Data-driven statiscal and machine learning modelling of real building stock energy use
DOI:
https://doi.org/10.34641/clima.2022.379Keywords:
Data-driven modelling, Linear regression, Gradient boosting trees, Building stock energy useAbstract
One of today’s major challenges is to become climate neutral by 2050. Large potential for energy reduction is found in the building sector (which accounts for 40% of Europe’s total primary energy use). To compare energy reduction strategies, Building-Stock Energy Models are vital instruments. Yet, the regulatory energy performance calculation (which is currently used by EU policy makers) poorly predicts the real building energy use in residential buildings and largely overestimates the potential energy savings. Promising data- driven black-box models are gaining considerable traction in a wide range of applications. This paper evaluates whether data-driven linear regression and gradient boosting machine models provide better predictions of the real total building energy use at large scale as compared to the current regulatory white-box building energy calculation method.

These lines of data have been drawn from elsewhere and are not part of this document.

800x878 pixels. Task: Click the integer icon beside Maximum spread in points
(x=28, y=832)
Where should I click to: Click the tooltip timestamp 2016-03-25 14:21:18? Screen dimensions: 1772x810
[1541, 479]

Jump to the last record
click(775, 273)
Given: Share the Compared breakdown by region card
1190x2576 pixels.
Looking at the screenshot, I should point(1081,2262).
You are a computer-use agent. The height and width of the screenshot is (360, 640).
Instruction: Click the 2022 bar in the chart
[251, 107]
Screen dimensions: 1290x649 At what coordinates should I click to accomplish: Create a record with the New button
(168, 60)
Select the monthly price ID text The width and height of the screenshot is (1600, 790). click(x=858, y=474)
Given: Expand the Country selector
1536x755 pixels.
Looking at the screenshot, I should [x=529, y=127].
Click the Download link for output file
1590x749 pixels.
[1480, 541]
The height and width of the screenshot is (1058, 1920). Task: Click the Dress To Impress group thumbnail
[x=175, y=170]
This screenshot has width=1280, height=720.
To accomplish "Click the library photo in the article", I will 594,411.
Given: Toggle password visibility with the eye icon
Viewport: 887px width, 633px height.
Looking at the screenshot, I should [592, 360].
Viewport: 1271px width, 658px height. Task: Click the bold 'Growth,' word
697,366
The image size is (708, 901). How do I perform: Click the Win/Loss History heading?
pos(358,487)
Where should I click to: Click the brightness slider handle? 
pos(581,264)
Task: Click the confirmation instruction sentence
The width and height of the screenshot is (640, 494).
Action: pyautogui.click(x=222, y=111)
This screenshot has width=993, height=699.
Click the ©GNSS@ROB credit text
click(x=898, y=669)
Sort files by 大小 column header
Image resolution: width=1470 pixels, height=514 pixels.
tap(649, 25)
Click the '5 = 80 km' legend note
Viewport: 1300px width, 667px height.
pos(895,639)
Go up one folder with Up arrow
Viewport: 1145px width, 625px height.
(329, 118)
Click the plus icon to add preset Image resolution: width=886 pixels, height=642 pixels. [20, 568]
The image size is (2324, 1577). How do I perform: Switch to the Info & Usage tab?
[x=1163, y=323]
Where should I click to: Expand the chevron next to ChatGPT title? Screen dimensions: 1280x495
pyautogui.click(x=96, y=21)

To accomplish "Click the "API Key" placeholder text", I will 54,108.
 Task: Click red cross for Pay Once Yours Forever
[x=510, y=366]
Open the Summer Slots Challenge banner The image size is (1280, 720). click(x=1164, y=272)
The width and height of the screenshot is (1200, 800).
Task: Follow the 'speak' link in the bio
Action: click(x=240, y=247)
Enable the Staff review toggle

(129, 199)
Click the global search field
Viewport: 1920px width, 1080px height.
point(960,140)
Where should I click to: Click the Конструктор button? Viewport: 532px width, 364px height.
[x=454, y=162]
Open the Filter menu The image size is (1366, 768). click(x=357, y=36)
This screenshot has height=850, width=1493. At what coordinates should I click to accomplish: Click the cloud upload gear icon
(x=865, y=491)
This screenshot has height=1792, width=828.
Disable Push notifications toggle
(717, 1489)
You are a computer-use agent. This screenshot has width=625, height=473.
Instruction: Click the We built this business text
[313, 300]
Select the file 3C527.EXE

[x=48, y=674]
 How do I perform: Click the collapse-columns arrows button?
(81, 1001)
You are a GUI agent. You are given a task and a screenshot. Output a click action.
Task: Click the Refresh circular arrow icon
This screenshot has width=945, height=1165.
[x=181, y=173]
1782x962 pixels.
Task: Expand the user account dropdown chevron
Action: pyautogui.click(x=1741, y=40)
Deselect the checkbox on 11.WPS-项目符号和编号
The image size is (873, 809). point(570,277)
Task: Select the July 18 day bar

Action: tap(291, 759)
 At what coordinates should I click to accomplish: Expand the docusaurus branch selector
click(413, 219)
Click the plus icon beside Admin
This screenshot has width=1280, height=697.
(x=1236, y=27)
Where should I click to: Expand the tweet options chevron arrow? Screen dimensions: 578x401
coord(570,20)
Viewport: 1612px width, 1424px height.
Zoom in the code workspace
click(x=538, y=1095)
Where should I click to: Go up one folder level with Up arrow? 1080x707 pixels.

Compared to the performance of the regulatory method, both the linear regression models and the gradient boosting regression trees perform better (gradient boosting regression trees slightly worse than multiple linear regression). Yet, a large part of the variance in the linear regression models is left unexplained and also for the gradient boosting trees, there is room for improvement. At individual building level, it is clear that both the linear regression model performance and the gradient boosting regression tree performance is too poor for inference. At stock level, however, both types of models seem promising and can be a useful tool to inform big housing owners (e.g., financial institutions, governments, housing companies etc.) or for policy making.